The Stuff of You
A Letter to my Father.
I wanted to tell you - I wrote a book. Two so far, actually. For kids because your niece little warrior face inspired me.
Since I cannot draw I have had to utilize AI to create images for me. I would explain AI to you dad, but you’d probably make some lame joke like, “AI, I can’t draw either!” Then laugh way too hard at your own joke.
As I was gathering some images together this morning I caught myself thinking of some of the old photos I have of you. So I dropped this one into ComfyUI and asked it to clean it up. Suddenly, this faded image of my two heroes in the time before my existence came through a lot clearer. I was not prepared for the tears that would come as I sat here staring at my MacBook.
I never asked what lead to this photo of you two, or even how old you were here. I only know it was before my time because Uncle Charlie was away in the military by the time I came along.
Now you’re both gone.
I’ve been thinking about that a lot since last night’s letter. My two heroes are dead and gone to wherever we go next. I know Uncle Charlie was a believer. I know that it filled him with self-loathing because he was a gay man trying to please his church full of fuck-heads who did not approve. I remember when his ex, R- got married to a woman. I thought it was strange. That’s when I learned about conversion therapy. I met R’s wife once at grandma’s house not long after Uncle Charlie died. She was sweet, demure, just sort of there.

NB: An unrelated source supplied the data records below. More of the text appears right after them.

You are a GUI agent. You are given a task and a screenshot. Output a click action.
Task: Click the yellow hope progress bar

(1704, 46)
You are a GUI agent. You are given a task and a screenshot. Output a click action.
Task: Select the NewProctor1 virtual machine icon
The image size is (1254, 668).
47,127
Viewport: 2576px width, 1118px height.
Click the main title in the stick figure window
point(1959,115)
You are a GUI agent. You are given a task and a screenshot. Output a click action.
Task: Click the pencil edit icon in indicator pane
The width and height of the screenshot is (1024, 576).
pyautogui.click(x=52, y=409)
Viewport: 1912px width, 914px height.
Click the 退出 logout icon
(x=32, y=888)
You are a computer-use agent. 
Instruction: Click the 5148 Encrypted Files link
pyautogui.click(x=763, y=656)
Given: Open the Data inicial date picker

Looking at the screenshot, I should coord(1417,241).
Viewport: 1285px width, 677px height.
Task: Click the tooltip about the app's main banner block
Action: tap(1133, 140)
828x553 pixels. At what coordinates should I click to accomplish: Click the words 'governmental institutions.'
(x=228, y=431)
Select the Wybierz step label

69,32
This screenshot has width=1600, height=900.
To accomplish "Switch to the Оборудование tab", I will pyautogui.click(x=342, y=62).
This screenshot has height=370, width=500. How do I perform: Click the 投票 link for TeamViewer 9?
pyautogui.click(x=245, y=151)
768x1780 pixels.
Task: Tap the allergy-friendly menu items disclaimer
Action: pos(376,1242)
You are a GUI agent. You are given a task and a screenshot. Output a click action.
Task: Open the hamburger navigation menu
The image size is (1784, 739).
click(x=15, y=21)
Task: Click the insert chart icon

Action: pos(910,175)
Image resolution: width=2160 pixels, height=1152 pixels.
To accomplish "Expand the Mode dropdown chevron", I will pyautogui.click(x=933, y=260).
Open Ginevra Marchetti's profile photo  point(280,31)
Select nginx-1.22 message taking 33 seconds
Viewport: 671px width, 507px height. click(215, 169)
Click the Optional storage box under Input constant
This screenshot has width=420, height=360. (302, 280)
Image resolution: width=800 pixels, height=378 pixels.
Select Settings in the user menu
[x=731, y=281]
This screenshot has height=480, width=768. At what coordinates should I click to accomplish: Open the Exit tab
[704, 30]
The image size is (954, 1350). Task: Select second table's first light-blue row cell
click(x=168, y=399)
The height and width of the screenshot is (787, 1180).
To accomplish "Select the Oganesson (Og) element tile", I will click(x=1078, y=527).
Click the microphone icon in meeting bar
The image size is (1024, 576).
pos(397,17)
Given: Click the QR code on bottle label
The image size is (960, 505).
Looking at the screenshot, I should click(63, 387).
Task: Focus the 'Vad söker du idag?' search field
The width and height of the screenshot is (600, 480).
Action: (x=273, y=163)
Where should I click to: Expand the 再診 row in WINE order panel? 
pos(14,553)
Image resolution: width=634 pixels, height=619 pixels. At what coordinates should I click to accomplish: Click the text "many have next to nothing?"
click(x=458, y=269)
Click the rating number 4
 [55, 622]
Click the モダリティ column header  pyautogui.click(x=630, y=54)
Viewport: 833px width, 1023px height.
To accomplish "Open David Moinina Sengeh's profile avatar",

I ended up with his journals after you died. He struggled with his faith and homosexuality big time. I hated reading it. The self-loathing of it all was enough to make me wish god was real so I could kick Him in the fucking teeth for causing this kind of pain in a man I knew to be better than almost every other man gracing this big, blue ball.
When you died, grandma took small solace in believing that you and Uncle Charlie would be reunited again. You weren’t the believer that he was. Your god was less defined, less ecclesiastical. Your god seemed to be the connection with… all of us? Nature?
We never really talked about it except that one time I burned tossed out the Book of Mormon. You weren’t angry that I chucked in the garbage so much as that I did it to prevent you from reading it. I was heavy into my own religious bullshit at the time and, as young believers often do, I believed my faith was the only faith.
You, on the other hand, were always curious. Always searching, but never really explaining what it was you were looking for. You told me you don’t pray to a god in heaven, but you “do pray, or meditate, or whatever you wanna call it,” when you’re alone. That sometimes you removed yourself from places just to do that very thing. You tried explaining that you didn’t need a god in a book when you can see god reflected in the world around you.
I don’t know if you expected to see Uncle Charlie again. When Jen died you didn’t feed me the usual line of “she’s in a better place,”
just,
“she’s gone and I am so sorry, mijo.”
I know that, save for memories and dreams, I don’t expect to see you again. When I die I expect - hope - that the energy that fills my soul will return to the stars and dance around the universe until the stuff of me is needed somewhere else. Not in some reincarnation way; in an energy never dies, it simply transforms sort of way.
That’s why I spend so much of my time looking up, honestly. I like to imagine that the stuff of you is floating around Orion while Uncle Charlie is lingering near the moon. I don’t know why, I just know that when I look at either I think of each of you and you seem not so far away.